- **Exercise**:
Go through the lines below. Copy those with "computer".

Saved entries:
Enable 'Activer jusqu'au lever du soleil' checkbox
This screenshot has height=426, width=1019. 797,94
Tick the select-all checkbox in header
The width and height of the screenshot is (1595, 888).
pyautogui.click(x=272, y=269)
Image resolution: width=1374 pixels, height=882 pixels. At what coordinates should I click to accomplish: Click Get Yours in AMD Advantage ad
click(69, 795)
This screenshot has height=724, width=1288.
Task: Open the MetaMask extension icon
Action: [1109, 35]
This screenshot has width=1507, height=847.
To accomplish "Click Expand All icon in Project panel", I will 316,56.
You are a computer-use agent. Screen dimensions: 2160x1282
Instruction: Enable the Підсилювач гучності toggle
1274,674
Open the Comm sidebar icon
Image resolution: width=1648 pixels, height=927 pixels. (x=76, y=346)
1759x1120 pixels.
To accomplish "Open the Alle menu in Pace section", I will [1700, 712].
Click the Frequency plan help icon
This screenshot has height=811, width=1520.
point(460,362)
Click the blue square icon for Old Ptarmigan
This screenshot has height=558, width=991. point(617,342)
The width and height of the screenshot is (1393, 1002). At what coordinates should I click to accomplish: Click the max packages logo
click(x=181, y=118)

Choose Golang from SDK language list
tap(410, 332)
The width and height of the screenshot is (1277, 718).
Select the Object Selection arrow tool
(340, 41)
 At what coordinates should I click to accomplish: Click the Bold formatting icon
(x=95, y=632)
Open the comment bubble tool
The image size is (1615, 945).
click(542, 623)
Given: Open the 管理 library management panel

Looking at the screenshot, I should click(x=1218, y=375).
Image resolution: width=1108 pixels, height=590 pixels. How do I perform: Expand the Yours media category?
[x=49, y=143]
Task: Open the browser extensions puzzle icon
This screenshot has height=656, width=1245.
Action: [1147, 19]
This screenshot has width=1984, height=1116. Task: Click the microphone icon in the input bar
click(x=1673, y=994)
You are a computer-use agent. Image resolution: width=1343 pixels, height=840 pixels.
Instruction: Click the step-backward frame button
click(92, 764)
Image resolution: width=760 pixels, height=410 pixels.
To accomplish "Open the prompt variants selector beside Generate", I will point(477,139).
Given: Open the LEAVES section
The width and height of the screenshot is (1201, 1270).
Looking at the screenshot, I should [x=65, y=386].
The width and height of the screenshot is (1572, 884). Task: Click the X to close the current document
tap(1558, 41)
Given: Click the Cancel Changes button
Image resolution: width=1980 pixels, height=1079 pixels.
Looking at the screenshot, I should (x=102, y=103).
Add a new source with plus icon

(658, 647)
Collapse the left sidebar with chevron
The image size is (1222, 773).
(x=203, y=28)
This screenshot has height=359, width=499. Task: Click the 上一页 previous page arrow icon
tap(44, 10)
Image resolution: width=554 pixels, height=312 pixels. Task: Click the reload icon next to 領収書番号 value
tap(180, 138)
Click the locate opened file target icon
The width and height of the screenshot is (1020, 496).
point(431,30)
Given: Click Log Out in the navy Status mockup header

- **Task answer**:
You are a computer-use agent. Screen dimensions: 2160x1282
You are a computer-use agent. Image resolution: width=1343 pixels, height=840 pixels.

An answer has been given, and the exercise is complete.